● **Problem to work on**:
Filter the records below down to lines containing "badge".
── Given data
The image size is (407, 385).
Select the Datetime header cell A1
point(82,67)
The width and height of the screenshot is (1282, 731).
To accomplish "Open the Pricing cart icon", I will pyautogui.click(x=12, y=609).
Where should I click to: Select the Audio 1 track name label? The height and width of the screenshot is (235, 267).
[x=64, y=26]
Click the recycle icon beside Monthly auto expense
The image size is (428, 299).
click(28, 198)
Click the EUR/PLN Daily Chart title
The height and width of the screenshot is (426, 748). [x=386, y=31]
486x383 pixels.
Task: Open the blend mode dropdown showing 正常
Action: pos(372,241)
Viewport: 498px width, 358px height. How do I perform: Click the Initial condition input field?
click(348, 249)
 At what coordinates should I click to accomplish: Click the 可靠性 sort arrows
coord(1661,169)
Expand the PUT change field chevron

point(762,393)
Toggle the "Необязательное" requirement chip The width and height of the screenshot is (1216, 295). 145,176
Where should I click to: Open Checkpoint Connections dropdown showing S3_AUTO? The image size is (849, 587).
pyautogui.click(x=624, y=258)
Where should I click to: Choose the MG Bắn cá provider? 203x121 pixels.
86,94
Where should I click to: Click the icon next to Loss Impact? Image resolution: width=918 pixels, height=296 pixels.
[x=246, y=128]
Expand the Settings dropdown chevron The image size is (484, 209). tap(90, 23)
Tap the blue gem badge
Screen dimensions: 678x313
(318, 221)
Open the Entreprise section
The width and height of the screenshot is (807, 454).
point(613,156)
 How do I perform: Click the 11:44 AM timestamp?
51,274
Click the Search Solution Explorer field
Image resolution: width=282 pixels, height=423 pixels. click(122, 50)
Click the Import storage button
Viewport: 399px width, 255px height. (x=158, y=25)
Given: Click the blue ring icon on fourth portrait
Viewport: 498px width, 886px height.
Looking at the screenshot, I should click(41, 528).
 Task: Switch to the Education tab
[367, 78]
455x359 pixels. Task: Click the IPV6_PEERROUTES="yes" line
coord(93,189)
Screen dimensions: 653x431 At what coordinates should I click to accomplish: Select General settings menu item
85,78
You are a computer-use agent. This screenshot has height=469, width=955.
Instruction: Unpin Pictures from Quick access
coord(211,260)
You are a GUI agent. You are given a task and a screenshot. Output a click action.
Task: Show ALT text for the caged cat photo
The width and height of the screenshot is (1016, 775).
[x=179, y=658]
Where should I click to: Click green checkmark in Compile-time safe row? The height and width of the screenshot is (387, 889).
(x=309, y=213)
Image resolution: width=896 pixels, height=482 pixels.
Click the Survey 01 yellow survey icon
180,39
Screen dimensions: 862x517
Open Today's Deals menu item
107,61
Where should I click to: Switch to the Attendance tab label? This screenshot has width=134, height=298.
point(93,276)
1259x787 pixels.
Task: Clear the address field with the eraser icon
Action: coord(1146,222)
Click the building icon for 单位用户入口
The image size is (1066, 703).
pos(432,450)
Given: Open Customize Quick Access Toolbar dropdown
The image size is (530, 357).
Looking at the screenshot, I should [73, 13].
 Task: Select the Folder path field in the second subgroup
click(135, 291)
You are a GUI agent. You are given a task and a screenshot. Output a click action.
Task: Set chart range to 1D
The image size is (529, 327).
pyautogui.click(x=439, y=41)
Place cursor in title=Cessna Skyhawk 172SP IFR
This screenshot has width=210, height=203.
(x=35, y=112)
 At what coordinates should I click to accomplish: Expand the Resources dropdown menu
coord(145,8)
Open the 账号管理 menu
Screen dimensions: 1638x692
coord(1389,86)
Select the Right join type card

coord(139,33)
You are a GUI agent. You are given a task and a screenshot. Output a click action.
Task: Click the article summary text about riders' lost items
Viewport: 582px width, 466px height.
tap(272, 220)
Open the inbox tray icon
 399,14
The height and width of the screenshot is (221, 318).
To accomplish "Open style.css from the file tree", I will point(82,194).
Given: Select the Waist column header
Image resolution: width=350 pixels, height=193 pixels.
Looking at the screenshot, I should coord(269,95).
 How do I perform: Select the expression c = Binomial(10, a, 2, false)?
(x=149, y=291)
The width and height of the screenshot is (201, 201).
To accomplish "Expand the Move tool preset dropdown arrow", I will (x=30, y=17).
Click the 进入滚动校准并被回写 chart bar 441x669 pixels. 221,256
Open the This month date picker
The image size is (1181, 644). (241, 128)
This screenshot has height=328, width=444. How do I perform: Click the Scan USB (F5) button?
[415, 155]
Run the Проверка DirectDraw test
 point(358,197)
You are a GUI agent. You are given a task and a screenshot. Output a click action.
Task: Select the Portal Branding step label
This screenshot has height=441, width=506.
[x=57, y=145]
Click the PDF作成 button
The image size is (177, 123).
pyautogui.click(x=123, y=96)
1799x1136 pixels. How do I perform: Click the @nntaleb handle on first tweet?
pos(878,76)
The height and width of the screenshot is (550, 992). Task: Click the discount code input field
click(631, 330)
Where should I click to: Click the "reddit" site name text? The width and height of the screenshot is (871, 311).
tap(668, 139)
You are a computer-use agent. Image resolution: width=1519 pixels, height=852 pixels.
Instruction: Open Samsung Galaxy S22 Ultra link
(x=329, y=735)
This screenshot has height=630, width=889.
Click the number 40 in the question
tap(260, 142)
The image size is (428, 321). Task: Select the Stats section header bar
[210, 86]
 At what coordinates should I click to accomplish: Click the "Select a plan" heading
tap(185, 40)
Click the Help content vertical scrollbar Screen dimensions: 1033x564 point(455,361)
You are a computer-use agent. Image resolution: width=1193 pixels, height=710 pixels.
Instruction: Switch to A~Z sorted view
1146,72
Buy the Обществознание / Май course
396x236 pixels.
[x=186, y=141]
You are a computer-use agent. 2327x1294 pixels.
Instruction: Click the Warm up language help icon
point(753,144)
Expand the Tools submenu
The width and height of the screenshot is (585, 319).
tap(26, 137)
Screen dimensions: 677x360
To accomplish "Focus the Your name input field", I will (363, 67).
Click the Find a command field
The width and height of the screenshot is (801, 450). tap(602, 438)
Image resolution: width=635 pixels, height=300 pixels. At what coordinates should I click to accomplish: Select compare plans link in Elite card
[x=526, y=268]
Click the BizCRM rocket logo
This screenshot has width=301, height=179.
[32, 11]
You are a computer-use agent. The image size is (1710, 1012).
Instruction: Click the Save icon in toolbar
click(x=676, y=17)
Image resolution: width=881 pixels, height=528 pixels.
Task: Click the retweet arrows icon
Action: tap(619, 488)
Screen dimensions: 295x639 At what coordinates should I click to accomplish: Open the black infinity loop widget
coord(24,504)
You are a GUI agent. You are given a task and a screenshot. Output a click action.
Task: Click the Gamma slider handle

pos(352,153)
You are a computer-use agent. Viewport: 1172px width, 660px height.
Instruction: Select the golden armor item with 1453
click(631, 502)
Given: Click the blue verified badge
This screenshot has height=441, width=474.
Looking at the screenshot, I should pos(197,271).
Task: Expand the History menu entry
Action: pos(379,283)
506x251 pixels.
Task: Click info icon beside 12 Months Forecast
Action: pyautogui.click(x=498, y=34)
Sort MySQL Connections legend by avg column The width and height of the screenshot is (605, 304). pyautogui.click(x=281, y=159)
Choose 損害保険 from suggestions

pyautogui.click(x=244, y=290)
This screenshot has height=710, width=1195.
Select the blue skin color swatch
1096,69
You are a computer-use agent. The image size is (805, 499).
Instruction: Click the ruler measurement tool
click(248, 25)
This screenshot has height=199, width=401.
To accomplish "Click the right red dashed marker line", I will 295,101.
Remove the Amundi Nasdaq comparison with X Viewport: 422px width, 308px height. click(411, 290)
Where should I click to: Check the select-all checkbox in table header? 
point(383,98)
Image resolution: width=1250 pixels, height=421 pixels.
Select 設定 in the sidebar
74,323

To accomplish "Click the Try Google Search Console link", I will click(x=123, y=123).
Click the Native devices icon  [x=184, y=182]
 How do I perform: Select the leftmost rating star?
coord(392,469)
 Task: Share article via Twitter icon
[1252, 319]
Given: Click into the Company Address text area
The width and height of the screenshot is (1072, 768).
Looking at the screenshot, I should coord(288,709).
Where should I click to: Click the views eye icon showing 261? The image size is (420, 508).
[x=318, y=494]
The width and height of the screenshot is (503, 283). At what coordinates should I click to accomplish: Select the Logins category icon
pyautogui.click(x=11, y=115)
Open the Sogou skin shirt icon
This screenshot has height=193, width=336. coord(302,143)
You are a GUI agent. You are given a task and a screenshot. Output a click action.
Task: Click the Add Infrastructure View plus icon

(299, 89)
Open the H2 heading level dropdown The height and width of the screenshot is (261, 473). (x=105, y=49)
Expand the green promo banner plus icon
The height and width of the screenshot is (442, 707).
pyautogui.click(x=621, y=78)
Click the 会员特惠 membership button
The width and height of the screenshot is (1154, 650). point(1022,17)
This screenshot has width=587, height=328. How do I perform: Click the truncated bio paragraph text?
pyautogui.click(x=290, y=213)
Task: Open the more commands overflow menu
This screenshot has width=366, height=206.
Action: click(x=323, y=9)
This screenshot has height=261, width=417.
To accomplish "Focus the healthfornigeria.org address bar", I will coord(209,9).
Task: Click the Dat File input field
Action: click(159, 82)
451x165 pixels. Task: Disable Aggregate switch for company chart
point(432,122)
────
● **Worked solution**:
Tap the blue gem badge
Given: Click the blue verified badge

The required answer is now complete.